Prince Andrew's friendship with Epstein is not allegation or tabloid inference. It is a matter of established record. The two men maintained a social relationship spanning roughly two decades. Andrew hosted Epstein at Sandringham and at Windsor Castle. He was photographed with Epstein in New York's Central Park in 2010 — a full year after the financier had completed a Florida state sentence for soliciting prostitution from a minor, a conviction that should have made any continued association politically and institutionally radioactive.

In February 2022, King Charles stripped Andrew of his military titles and royal patronages under pressure. In October of this year, he was stripped of his remaining dukedom — a rare and humiliating step that the palace framed as procedural but which came only after years of mounting legal and reputational pressure. Andrew retains, however, his residence at Royal Lodge, a grace-and-favour property on the Windsor estate, at public expense. The institution punished him incrementally and only when forced, and even now the punishment stops short of full removal.

The palace's handling of Andrew's relationship with Epstein has been defined by delay, minimization, and careful legal management. Andrew's 2019 BBC Newsnight interview — given voluntarily, apparently in an attempt to clear his name — is now widely studied as a case study in self-incrimination by evasion. He expressed no empathy for Epstein's victims, claimed a medical condition prevented him from sweating as a means of disputing a victim's account, and described his stay at Epstein's Manhattan mansion after the Florida conviction as a demonstration of good character: going in person to end the friendship.

Virginia Giuffre filed a civil lawsuit in New York in August 2021 alleging that Epstein and Ghislaine Maxwell trafficked her to Andrew for sexual abuse when she was seventeen years old. Andrew denied the allegations. In February 2022, the case was settled out of court for an undisclosed sum, with no admission of liability. Under the terms of a 2009 settlement Giuffre reached with Epstein, a clause existed that potentially shielded Epstein's associates from civil suits — Andrew's legal team attempted to use this clause to have the case dismissed. A federal judge rejected that argument.

The broader Epstein network remains only partially mapped. Maxwell was convicted in December 2021 on federal sex trafficking charges and is currently serving a 20-year sentence. The identities of others in Epstein's circle — individuals named in court documents, in flight logs, in deposition transcripts — remain subjects of ongoing legal proceedings and significant public interest. Documents released through ongoing civil litigation have named and in some cases partially described interactions involving a range of powerful figures, though the evidentiary weight attached to each name varies considerably and should not be treated as uniform.

What the palace knew, institutionally, is the question the activists in Buckingham Palace were pressing. It is a legitimate one. Andrew's relationship with Epstein was not a private eccentricity conducted in a vacuum. Royal protection officers travel with senior royals. Epstein visited royal residences. The palace communications operation managed Andrew's public profile throughout. At what point did any institutional alarm bell ring, who heard it, and what was done? None of those questions have received a substantive public answer.

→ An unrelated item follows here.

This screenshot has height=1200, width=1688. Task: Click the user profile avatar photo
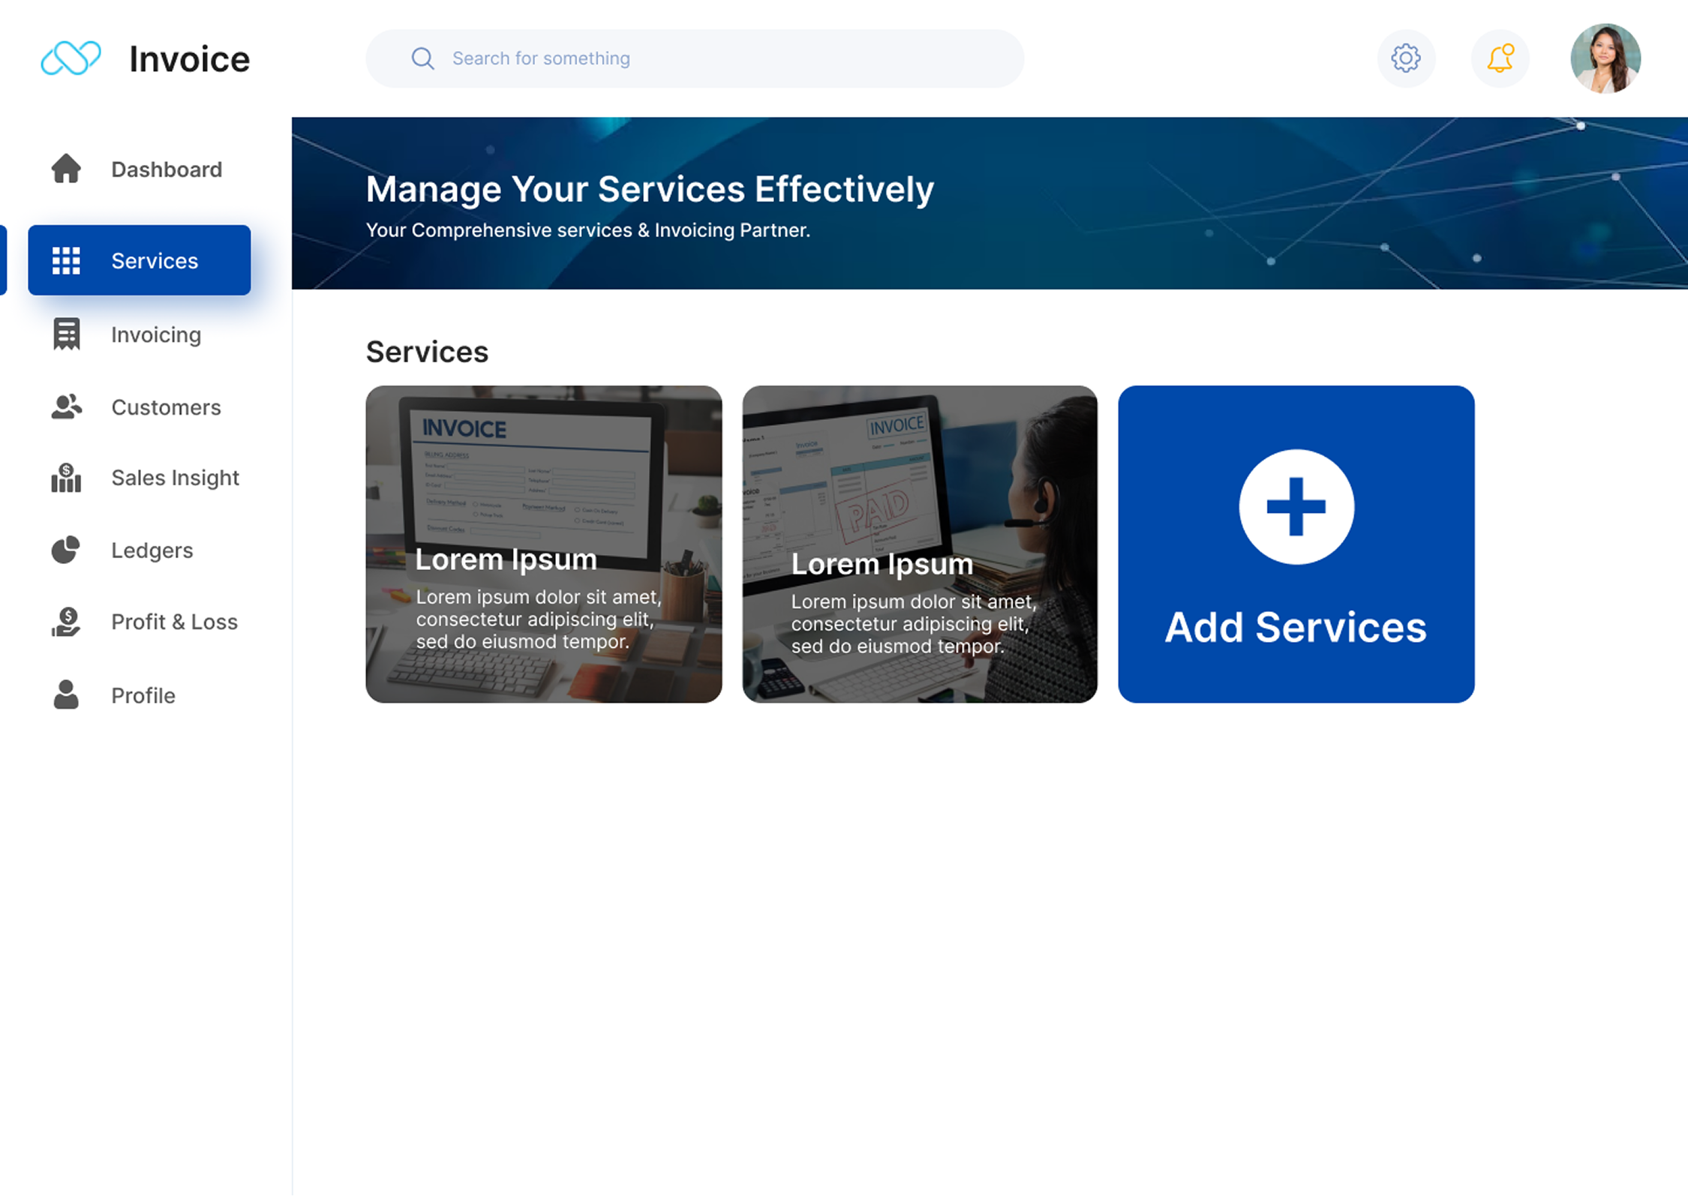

The activists will likely be prosecuted for trespass or public order offences. That is the predictable institutional response — process the intruders, ignore the question. But the protest, however brief, made visible the gap between the palace's incremental management of Andrew's disgrace and the demand, held by a significant portion of the British public and by Epstein's documented victims, for a full accounting. Stripping a man of his dukedom while letting him live in a royal estate on the taxpayer's tab is not accountability. It is rebranding.